Try it
Reproduce the records word for word, from the first line to the line containing "Click the 来自".

Start of Input records

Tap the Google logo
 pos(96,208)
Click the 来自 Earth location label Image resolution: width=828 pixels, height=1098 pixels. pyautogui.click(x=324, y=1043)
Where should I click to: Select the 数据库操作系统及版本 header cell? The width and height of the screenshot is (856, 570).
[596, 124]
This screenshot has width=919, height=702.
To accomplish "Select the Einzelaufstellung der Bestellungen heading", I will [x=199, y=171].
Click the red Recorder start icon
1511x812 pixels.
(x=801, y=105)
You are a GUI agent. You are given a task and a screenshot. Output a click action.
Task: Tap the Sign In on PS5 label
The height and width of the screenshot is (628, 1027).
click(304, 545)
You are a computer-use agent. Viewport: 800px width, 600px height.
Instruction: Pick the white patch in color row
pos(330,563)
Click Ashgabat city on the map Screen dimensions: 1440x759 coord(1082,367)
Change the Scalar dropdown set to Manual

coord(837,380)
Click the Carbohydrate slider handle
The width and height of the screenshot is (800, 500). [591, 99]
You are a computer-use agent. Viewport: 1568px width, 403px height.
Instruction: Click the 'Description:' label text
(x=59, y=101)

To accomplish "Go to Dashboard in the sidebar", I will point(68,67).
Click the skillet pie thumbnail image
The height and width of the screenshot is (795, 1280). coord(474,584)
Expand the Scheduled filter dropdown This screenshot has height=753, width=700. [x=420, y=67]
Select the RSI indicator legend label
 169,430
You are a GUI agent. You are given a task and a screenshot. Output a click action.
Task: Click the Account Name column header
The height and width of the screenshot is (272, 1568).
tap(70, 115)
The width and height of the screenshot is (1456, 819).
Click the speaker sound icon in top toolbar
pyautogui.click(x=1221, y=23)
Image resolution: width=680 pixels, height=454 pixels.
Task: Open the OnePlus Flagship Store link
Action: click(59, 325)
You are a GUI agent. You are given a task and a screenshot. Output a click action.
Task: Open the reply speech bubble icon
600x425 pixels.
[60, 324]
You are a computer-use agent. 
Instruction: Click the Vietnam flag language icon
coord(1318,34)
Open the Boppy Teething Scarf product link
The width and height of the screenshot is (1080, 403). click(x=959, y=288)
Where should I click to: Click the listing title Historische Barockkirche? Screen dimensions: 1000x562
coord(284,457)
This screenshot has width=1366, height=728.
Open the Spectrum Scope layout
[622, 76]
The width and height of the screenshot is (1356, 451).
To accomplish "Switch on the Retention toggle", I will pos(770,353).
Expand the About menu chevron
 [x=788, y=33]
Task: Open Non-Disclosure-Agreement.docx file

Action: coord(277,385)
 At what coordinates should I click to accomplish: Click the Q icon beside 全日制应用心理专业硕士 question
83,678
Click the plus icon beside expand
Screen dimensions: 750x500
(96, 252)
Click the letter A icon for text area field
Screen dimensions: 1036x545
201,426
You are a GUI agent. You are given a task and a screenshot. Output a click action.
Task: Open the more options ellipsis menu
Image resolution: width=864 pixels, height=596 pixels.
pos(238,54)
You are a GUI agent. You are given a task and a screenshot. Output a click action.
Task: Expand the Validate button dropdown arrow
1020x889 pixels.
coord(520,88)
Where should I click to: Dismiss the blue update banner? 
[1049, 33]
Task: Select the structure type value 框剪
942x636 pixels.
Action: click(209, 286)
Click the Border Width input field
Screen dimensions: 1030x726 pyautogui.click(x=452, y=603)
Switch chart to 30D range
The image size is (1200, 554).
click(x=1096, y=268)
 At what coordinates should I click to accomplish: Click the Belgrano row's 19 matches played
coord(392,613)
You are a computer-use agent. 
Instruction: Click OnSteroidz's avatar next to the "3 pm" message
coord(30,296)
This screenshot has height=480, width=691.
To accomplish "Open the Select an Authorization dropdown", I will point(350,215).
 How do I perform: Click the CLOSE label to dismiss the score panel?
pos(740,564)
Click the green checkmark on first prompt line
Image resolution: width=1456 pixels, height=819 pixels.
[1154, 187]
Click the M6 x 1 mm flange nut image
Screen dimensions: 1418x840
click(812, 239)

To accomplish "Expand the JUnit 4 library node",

End of Input records

Finished task
Tap the Google logo
 pos(96,208)
Click the 来自 Earth location label Image resolution: width=828 pixels, height=1098 pixels. pyautogui.click(x=324, y=1043)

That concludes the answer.